Janvier 1860: la Revue Contemporaine publie l’essai Un mangeur d’opium de Charles Baudelaire (inspiré des Confessions d’un opiomane anglais de Thomas de Quincey). J’en extrais cette page:
« Je voudrais, pour raconter dignement cet épisode, dérober, pour ainsi dire, une plume à l’aile d’un ange, tant ce tableau m’apparaît chaste, plein de candeur, de grâce et de miséricorde. « De tout temps, dit l’auteur, je m’étais fait gloire de converser familièrement, more socratico, avec tous les êtres humains, hommes, femmes et enfants, que le hasard pouvait jeter dans mon chemin ; habitude favorable à la connaissance de la nature humaine, aux bons sentiments et à la franchise d’allures qui conviennent à un homme voulant mériter le titre de philosophe. Car le philosophe ne doit pas voir avec les yeux de cette pauvre créature bornée qui s’intitule elle-même l'homme du monde, remplie de préjugés étroits et egoïstiques, mais doit au contraire se regarder comme un être vraiment catholique, en communion et en relations égales avec tout ce qui est en haut et tout ce qui est en bas, avec les gens instruits et les gens non éduqués, avec les coupables comme avec les innocents. » Plus tard parmi les jouissances octroyées par le généreux opium, nous verrons se reproduire cet esprit de charité et de fraternité universelles, mais activé et augmenté par le génie particulier de l’ivresse. Dans les rues de Londres, plus encore que dans le pays de Galles, l’étudiant émancipé était donc une espèce de péripatéticien, un philosophe de la rue, méditant sans cesse à travers le tourbillon de la grande cité. L’épisode en question peut paraître un peu étrange dans des pages anglaises, car on sait que la littérature britannique pousse la chasteté jusqu’à la pruderie ; mais, ce qui est certain, c’est que le même sujet, effleuré seulement par une plume anglaise, aurait rapidement tourné au shocking, tandis qu’ici il n’y a que grâce et décence. Pour tout dire en deux mots, notre vagabond s’était lié d’une amitié platonique avec une péripatéticienne de l’amour. » (La Pléiade 1954 p.492)

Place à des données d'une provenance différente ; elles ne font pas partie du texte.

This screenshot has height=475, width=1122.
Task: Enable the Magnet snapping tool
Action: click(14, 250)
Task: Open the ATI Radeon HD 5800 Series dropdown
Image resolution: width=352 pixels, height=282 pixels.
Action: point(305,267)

Pas d'inquiétude: je ne ferai pas à Baudelaire l’injure de le lire en professeur de philosophie, mesquin rectificateur de contre-sens !
Commentaires
« Et toutes les fois que le poète endosse le gilet du peintre, il est contraint de penser aux bons chiens, aux chiens philosophes, aux étés de la Saint-Martin et à la beauté des femmes très mûres. (Les bons chiens) » Pour tricoter le chien, comment ne pas feuilleter alors la fausse monnaie : « Je vis alors clairement qu’il avait voulu faire à la fois la charité et une bonne affaire; gagner quarante sols et le cœur de Dieu (…) On n’est jamais excusable d’être méchant, mais il y a quelque mérite à savoir qu’on l’est ; et le plus irréparable des vices est de faire le mal par bêtise. »

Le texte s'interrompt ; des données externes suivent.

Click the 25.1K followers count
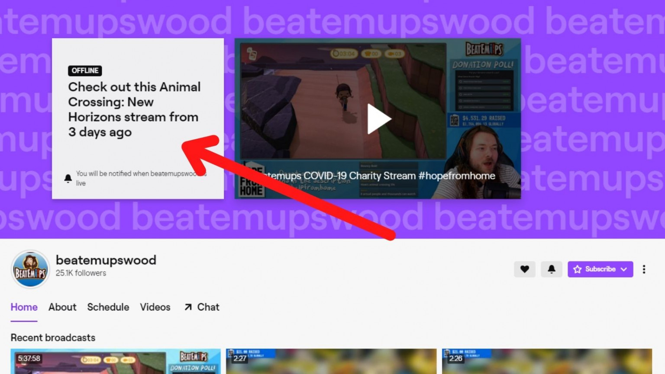This screenshot has height=374, width=665. click(x=81, y=273)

Je continue : « Quand il y aura un vrai médecin philosophe, il pourra faire une puissante étude sur le vin, une sorte de psychologie double dont le vin et l’homme composent les deux termes.» (Je tisse alors avec Nietzsche : « j’en suis encore à attendre la venue d’un philosophe médecin.» (préface gai savoir §2)
Puis un autre : « de Maistre et Poe m’ont appris à raisonner.» Etirons la farce. N’est-ce pas Cioran (exercice d’admiration) qui demandait si de Maistre ne fut pas cynique ? Ferveur cruelle du verbe couplé aux rages divines. Baudelaire, un de Maistre sans Dieu. L’éruption sanglante des fleurs du mal a engrossé les myiases. Dans chaque cavité, au coin de chaque œil, le long des cicatrices purulentes, les mouches aux éclats métalliques ont pondu. Au fond des abcès sanieux : Baudelaire pourrait ainsi résumer la danse des asticots : « Qu’est-ce que c’est que cette morale prude, bégueule, taquine, et qui ne tend à rien moins qu’à créer des Conspirateurs même dans l’ordre si tranquille des rêveurs? Cette morale-là irait jusqu’à dire: Désormais on ne fera que des livres consolants et servant à démontrer que l’homme est né bon, et que tous les hommes sont heureux. - abominable hypocrisie ! »
Probablement qu’un autre célèbre poète tiendrait mieux la lanterne que Baudelaire, je pense à Rimbaud.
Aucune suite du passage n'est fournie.